§ DATASET RECORDS
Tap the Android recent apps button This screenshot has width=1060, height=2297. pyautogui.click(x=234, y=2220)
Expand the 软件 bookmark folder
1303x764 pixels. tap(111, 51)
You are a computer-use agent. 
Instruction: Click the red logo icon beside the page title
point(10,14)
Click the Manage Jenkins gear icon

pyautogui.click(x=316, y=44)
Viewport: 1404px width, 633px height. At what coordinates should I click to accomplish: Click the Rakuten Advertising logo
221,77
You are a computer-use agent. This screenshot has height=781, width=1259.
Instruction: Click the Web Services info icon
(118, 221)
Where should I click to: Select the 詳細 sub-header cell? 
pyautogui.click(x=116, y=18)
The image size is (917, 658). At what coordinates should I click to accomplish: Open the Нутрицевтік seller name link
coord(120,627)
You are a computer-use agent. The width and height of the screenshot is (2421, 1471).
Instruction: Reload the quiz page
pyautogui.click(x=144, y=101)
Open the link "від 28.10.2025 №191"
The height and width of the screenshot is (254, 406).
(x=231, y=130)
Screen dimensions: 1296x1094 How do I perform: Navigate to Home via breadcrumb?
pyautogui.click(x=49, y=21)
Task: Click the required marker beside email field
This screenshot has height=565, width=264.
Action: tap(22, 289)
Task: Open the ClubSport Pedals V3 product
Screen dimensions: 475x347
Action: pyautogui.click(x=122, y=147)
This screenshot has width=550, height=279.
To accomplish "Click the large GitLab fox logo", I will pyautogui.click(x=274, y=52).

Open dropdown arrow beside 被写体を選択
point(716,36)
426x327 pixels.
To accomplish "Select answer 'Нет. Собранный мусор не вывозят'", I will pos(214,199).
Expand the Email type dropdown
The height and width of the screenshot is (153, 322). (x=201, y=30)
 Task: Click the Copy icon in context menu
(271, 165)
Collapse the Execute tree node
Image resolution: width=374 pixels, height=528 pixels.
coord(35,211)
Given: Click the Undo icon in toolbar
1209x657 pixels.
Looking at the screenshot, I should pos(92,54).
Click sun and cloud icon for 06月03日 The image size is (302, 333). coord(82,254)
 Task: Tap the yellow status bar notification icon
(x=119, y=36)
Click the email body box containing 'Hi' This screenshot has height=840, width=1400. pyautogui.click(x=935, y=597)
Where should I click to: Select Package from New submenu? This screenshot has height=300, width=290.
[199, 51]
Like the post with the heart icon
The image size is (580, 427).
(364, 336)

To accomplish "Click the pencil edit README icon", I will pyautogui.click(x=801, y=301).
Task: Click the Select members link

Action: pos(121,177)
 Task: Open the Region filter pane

§ JOB
Reproduce all of the data above, line for line, with no changes.

§ COMPLETE OUTPUT
Tap the Android recent apps button This screenshot has width=1060, height=2297. pyautogui.click(x=234, y=2220)
Expand the 软件 bookmark folder
1303x764 pixels. tap(111, 51)
You are a computer-use agent. 
Instruction: Click the red logo icon beside the page title
point(10,14)
Click the Manage Jenkins gear icon

pyautogui.click(x=316, y=44)
Viewport: 1404px width, 633px height. At what coordinates should I click to accomplish: Click the Rakuten Advertising logo
221,77
You are a computer-use agent. This screenshot has height=781, width=1259.
Instruction: Click the Web Services info icon
(118, 221)
Where should I click to: Select the 詳細 sub-header cell? 
pyautogui.click(x=116, y=18)
The image size is (917, 658). At what coordinates should I click to accomplish: Open the Нутрицевтік seller name link
coord(120,627)
You are a computer-use agent. The width and height of the screenshot is (2421, 1471).
Instruction: Reload the quiz page
pyautogui.click(x=144, y=101)
Open the link "від 28.10.2025 №191"
The height and width of the screenshot is (254, 406).
(x=231, y=130)
Screen dimensions: 1296x1094 How do I perform: Navigate to Home via breadcrumb?
pyautogui.click(x=49, y=21)
Task: Click the required marker beside email field
This screenshot has height=565, width=264.
Action: tap(22, 289)
Task: Open the ClubSport Pedals V3 product
Screen dimensions: 475x347
Action: pyautogui.click(x=122, y=147)
This screenshot has width=550, height=279.
To accomplish "Click the large GitLab fox logo", I will pyautogui.click(x=274, y=52).

Open dropdown arrow beside 被写体を選択
point(716,36)
426x327 pixels.
To accomplish "Select answer 'Нет. Собранный мусор не вывозят'", I will pos(214,199).
Expand the Email type dropdown
The height and width of the screenshot is (153, 322). (x=201, y=30)
 Task: Click the Copy icon in context menu
(271, 165)
Collapse the Execute tree node
Image resolution: width=374 pixels, height=528 pixels.
coord(35,211)
Given: Click the Undo icon in toolbar
1209x657 pixels.
Looking at the screenshot, I should pos(92,54).
Click sun and cloud icon for 06月03日 The image size is (302, 333). coord(82,254)
 Task: Tap the yellow status bar notification icon
(x=119, y=36)
Click the email body box containing 'Hi' This screenshot has height=840, width=1400. pyautogui.click(x=935, y=597)
Where should I click to: Select Package from New submenu? This screenshot has height=300, width=290.
[199, 51]
Like the post with the heart icon
The image size is (580, 427).
(364, 336)

To accomplish "Click the pencil edit README icon", I will pyautogui.click(x=801, y=301).
Task: Click the Select members link

Action: pos(121,177)
 Task: Open the Region filter pane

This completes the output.